* **Request A**: Reproduce the part of the axolotl forum thread starting with "## DrNick (Feb" and going on through "cobb (Feb 10, 2007)", word for word.
* **Request B**: Carry on the axolotl forum thread from the point where it stops.

* **Passage shown**:
>> BEGIN

# my axeolottos



## mertle (Feb 6, 2007)

hello i have 3 axelotos and only 2 of them are feeding any reason on y mabye im currently feeding them meal worms and buying feeder fish to day


----------



## gaara (Feb 6, 2007)

Dont feed them meal worms. The chitin in their exoskeleton is hard for them to digest. Dont buy them feeder fish, as they add ammonia to the water supply, and can nibble the axie's gills. Use a staple of Axolotl Pellets, and treat them with earthworms and bloodworm.


----------



## RevDaniel (Feb 6, 2007)

Can we have puctures of them?


----------



## DrNick (Feb 6, 2007)

Axellotto sounds like a lottery with a juvenile/larval amphibian as a prize, LOL :lol: 

Agreed that meal worms are probably not the best staple diet for them.


----------



## cobb (Feb 10, 2007)

i feed mine frozen beef heart from the pet shop. its $8 for 40 peices which lasts 80 days. very easy and leaves almost no mess in the water.


----------



## El_magnifico (Feb 10, 2007)

Make sure they are cool
They don't like warm water


----------



## nook171 (Feb 10, 2007)

do not feed them just on pellets aswell as it will give them a liver diease


----------



## mertle (Feb 11, 2007)

These are my nephews Axolotls and he asked in my name, he has his own name in here now so hopefully he will get the help he needs next time he needs it


----------



## Snake Catcher Victoria (Feb 11, 2007)

they love spiders, moths,crix(back legs removed for smaller ones),
bigger ones will eat pinky mice but only as a treat every 3 months or so.
i used to powerflick the feeder fish and feed them stunned on tweezers.


----------



## wood_nymph (Feb 15, 2007)

gaara said:


> Dont feed them meal worms. The chitin in their exoskeleton is hard for them to digest. Dont buy them feeder fish, as they add ammonia to the water supply, and can nibble the axie's gills. Use a staple of Axolotl Pellets, and treat them with earthworms and bloodworm.

>> END

* **Supplied material**:

>> BEGIN

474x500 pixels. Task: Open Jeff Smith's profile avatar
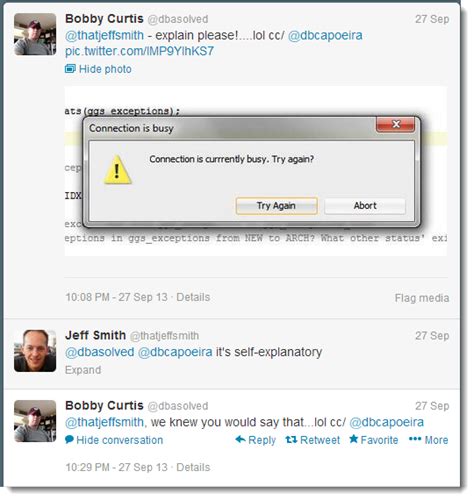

>> END
>> BEGIN

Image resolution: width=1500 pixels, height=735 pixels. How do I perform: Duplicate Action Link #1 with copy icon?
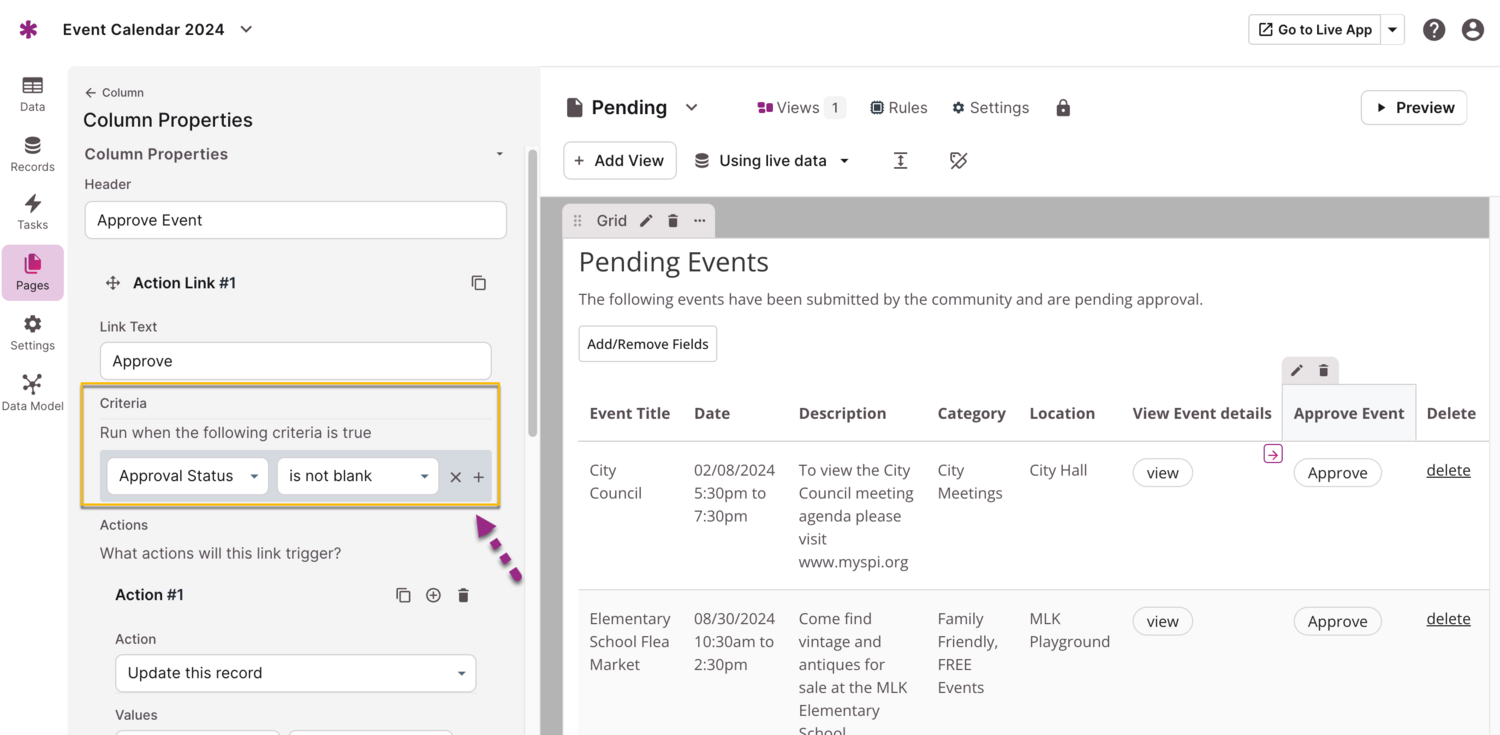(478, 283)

>> END

* **Exercise response A**:
## DrNick (Feb 6, 2007)

Axellotto sounds like a lottery with a juvenile/larval amphibian as a prize, LOL :lol: 

Agreed that meal worms are probably not the best staple diet for them.


----------



## cobb (Feb 10, 2007)

* **Exercise response B**:
 
i agree with this 100% meal worm should be treats, too risky as a staple. if you do buy feeder fish only buy a few and avoid them all together if they're a barb species (they're pretty common as feeders). when i kept them i fed mine small pieces of beef liver and that kept him happy.


----------



## Adam (Feb 16, 2007)

Beef liver and beef heart cut into thin slices was the best when I used to breed them.


----------



## ollieham (Feb 18, 2007)

i feed mine beef heart cubes aswell, from the pet shop, mine loves them


----------



## sxc_celly (Mar 5, 2007)

Dont Feed Them On A Staple Of Those Axolotyl Pellets, Theyre Rubbish, Ive Never Seen One Eat Them. They Just Rot And Foul The Water. Plus They Give Liver Problems. Id Use Beef Piece And Meat Type Products. Earthworms Etc Are Great Too. Mealworms Should Be A Treat!


----------



## midori_luke (Mar 5, 2007)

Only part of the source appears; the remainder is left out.